Guglielmo Tell. Rossini. Pesaro

 

Una scena del

MA QUESTO È UN GUGLIELMO TELL MEMORABILE

La versione dell’opera andata in scena a Pesaro ha rappresentato uno dei momenti più alti nella storia del festival rossiniano. Un trionfo per Juan Diego Florez e una dimostrazione della capacità di direttore per Michele Mariotti.

 
Un luogo comune non del tutto campato per aria vuole che il Guglielmo Tell si faccia solo se c’è il tenore per l’asperrima parte di Arnold. Per questa attesissima edizione del monumentale capolavoro rossiniano, il Rossini Opera Festival di Pesaro ha scritturato un fuoriclasse quale Juan Diego Florez: sulla breccia ormai dal 1996, ha affrontato l’arduo cimento con fermezza e determinazione, mutuate da una solida esperienza professionale, uscendone vincitore con gli onori di un meritato trionfo (ma al tempo stesso con la radicata convinzione di non poter procedere oltre in questa direzione).
 
Molto bene anche l’altro tenore, Celso Albelo, alle prese con il breve ma impervio canto del Pescatore. Questo per molte ragioni splendido Guglielmo Tell in lingua originale ha giustamente esaltato anche Michele Mariotti, che ha offerto una decisiva dimostrazione delle sue qualità direttoriali, trovando per le oltre quattro ore di spettacolo il difficile punto d’incontro fra i momenti d’intensa drammaticità – sottolineati dagl’interventi dello splendido coro del Comunale di Bolgona, istruito con vigorosa passione da Andrea Faidutti – e le lunghe fasi di soffuso lirismo dove emerge la necessaria dimensione panica.
 
Essa è stata del tutto ignorata dalla regia di Graham Vick, che ha privilegiato invece una chiave di lettura ideologica (la presa di coscienza del popolo oppresso e il sogno di un’utopia socialista) non priva di suggestioni cinematografiche (dall’Albero degli zoccoli di Olmi a Novecento di Bertolucci), parzialmente accettabile soprattutto nel tumultuoso terzo atto ma che alla fine ha lasciato perplesso parte del pubblico.
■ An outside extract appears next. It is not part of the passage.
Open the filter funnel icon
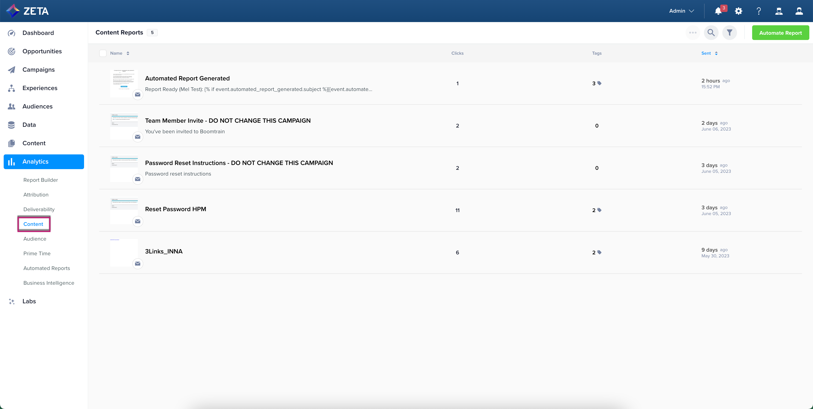Viewport: 813px width, 409px height. [729, 33]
C’è da dire però che, a differenza di altre occasioni, la fruizione della musica non ha subito danni irreparabili. Il resto del cast è stato complessivamente all’altezza della situazione. Il protagonista Nicola Alaimo non potrà che crescere in autorevolezza, buono il Furst di Simon Orfila e convincente l’odioso Gessler dipinto da Luca Tittoto. Sul versante femminile, accanto a Veronica Simeoni (bravissima Edwige) e Amanda Forsythe (una piacevole sopresa il suo eccellente Jemmy), avrebbe dovuto emergere la Matilde impersonata da Marina Rebeka: in realtà la cantante lettone, dotata di voce forte e resistente, si è fatta apprezzare per ciò che ha lasciato intravedere più che per quanto ha messo in evidenza, al di là di una spicevole tendenza al grido che neppure Mariotti è riuscito a frenare.

 

È stata nel complesso una serata fra le più esaltanti vissute dal ROF dal giorno della sua nascita, che ha compensato il mediocrissimo esito lamentato dallo spettacolo inaugurale firmato da Davide Livermore. La sua è stata un’Italiana in Algeri a ruota libera e schizofrenica, con deliberati omaggi al passato, che ha trasformato la scintillante fantasia rossiniana in colonna sonora (per di più male diretta da José Encinar) di un’intollerabile farsa. A farne le spese è stato soprattutto Mustafà, grandioso personaggio belcantistico che Alex Esposito ha purtroppo trasformato in insopportabile guitto. 
 
Non troppo azzeccata nemmeno la protagonista Anna Goryachova, preoccupata soprattutto di far valere la sua innegabile avvenenza a spese della definizione del personaggio, alquanto mancata anche vocalmente per evidenti carenze timbriche. Si sono distinti, nonostante tutto, il Taddeo di Mario Cassi e il Lindoro del taiwanese Yije Shi e la promettente Elvira di Mariangela Sicilia. La conclusiva Occasione fa il ladro – riproposta nello storico allestimento firmato dal compianto Jean-Pierre Ponnelle, e qui «rinfrescato» da Sonia Frisell – ha infine messo in luce la collaudata comicità di Paolo Bordogna e Roberto de Candia, nonché il rigore e la professionalistà della direttrice cinese Yi-Chen Lin.